Concerns about return distribution characteristics such as skewness and kurtosis may appear arcane, but these factors often become crucially important at just the wrong time, from the investor’s perspective.  When things go wrong in the stock market they also tend to go wrong for hedge funds, as a fall in stock prices is typically accompanied by a drop in market liquidity, a widening of spreads and, often, an increase in stock loan costs.  Equity market neutral and long/short funds that are typically long smaller cap stocks and short larger cap stocks will pay a higher price for the liquidity they need to maintain neutrality.  Likewise, a market sell-off is likely to lead to postponing of M&A transactions that will have a negative impact on the performance of risk arbitrage funds.  Nor are equity-related funds the only alternatives likely to suffer during a market sell-off.  A market fall will typically be accompanied by widening credit spreads, which in turn will damage the performance of fixed income and convertible arbitrage funds.   The key point is that, because they all share this risk, diversification among different funds will not do much to mitigate it.

Conclusions
Many advisors remain wedded to using traditional equity indices that are inappropriate benchmarks for alternative strategies.  Even where more relevant indices are selected, they may suffer from survivorship and fund-selection bias.

In order to reap the diversification benefit from alternatives, research shows that investors should concentrate a significant proportion of their wealth in the limited number of alternatives funds, a portfolio strategy that is diametrically opposed to the “common sense” approach of many advisors.

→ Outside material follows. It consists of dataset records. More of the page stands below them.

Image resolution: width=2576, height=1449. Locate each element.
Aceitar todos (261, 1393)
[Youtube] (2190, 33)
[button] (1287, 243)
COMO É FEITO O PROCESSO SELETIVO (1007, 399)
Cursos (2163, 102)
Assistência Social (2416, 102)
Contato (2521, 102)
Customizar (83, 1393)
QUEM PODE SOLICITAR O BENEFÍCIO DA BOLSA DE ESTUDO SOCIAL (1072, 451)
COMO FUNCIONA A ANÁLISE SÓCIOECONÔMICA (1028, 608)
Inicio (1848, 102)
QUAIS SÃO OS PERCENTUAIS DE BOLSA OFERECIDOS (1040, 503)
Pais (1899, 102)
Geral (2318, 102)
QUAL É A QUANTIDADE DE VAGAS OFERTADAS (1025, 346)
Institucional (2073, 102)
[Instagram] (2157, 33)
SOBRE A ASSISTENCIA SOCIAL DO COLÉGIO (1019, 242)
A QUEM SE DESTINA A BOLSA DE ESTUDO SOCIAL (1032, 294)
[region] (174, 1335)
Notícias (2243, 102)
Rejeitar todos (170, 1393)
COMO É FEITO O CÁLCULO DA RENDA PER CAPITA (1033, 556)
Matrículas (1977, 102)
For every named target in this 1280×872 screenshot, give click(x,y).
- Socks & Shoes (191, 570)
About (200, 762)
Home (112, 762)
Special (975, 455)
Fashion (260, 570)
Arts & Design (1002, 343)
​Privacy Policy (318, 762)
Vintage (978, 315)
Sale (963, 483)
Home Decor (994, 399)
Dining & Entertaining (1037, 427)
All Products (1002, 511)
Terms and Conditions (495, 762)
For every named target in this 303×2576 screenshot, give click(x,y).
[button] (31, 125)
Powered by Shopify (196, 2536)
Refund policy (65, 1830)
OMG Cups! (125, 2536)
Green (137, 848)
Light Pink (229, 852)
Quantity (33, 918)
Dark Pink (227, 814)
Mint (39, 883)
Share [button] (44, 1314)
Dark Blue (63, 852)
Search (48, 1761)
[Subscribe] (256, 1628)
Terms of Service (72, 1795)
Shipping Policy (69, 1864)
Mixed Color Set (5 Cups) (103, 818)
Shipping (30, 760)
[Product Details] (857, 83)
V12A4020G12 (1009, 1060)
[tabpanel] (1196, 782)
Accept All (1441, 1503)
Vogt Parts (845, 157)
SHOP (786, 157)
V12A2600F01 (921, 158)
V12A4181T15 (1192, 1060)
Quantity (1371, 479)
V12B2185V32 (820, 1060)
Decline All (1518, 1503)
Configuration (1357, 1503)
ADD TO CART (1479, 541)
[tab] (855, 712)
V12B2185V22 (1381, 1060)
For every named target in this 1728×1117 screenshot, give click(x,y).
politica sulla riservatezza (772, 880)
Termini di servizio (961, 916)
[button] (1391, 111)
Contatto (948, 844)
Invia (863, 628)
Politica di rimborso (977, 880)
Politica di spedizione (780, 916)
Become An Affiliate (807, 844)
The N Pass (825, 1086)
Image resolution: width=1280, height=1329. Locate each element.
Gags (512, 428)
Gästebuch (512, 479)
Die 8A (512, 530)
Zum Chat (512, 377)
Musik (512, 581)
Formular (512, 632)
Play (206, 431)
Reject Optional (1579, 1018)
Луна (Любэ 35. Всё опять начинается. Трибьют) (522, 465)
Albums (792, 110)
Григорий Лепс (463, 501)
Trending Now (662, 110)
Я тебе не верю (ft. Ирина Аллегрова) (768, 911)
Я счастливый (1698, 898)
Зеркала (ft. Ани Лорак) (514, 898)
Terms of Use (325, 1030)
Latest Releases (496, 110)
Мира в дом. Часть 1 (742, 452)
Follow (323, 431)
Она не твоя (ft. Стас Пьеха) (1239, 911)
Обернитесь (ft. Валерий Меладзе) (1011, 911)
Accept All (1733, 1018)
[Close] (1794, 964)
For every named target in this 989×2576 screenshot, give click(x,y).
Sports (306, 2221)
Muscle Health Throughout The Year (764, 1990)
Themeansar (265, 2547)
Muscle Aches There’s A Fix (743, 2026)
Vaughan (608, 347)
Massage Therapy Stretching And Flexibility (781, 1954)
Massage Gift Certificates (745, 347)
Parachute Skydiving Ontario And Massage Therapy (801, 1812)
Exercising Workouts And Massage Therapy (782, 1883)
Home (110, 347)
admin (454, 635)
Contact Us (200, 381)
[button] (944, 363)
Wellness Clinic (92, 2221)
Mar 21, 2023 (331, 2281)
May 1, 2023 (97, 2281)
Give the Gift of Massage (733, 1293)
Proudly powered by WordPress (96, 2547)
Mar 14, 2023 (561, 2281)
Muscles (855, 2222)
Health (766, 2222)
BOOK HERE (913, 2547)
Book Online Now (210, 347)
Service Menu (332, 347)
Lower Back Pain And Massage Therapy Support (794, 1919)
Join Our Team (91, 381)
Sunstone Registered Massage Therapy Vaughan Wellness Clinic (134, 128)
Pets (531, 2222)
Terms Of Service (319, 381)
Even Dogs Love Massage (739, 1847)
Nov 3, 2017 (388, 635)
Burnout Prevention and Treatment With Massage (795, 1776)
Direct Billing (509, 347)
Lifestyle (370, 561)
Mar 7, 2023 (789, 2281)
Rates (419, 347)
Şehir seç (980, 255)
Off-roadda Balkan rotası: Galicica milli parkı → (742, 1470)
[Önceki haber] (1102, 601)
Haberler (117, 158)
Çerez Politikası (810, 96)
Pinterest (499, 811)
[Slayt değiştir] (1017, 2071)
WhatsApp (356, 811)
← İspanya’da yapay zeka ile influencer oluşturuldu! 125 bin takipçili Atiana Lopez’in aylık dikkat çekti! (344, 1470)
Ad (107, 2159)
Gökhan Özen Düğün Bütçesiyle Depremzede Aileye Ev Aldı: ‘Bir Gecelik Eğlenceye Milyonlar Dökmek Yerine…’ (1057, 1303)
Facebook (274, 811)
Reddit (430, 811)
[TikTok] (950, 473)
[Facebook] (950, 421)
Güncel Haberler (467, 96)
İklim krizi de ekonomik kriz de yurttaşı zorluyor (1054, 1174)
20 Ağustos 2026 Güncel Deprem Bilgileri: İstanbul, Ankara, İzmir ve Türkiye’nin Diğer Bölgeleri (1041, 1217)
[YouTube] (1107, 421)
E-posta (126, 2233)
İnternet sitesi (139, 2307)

Finally, advisors often overlook the latent correlation and liquidity risks inherent in alternatives that come into play during market down-turns, at precisely the time when investors are most dependent on diversification to mitigate market risk.  Such risks can be managed, but only by paying attention to portfolio characteristics such as skewness and kurtosis, which alternative funds significantly impact.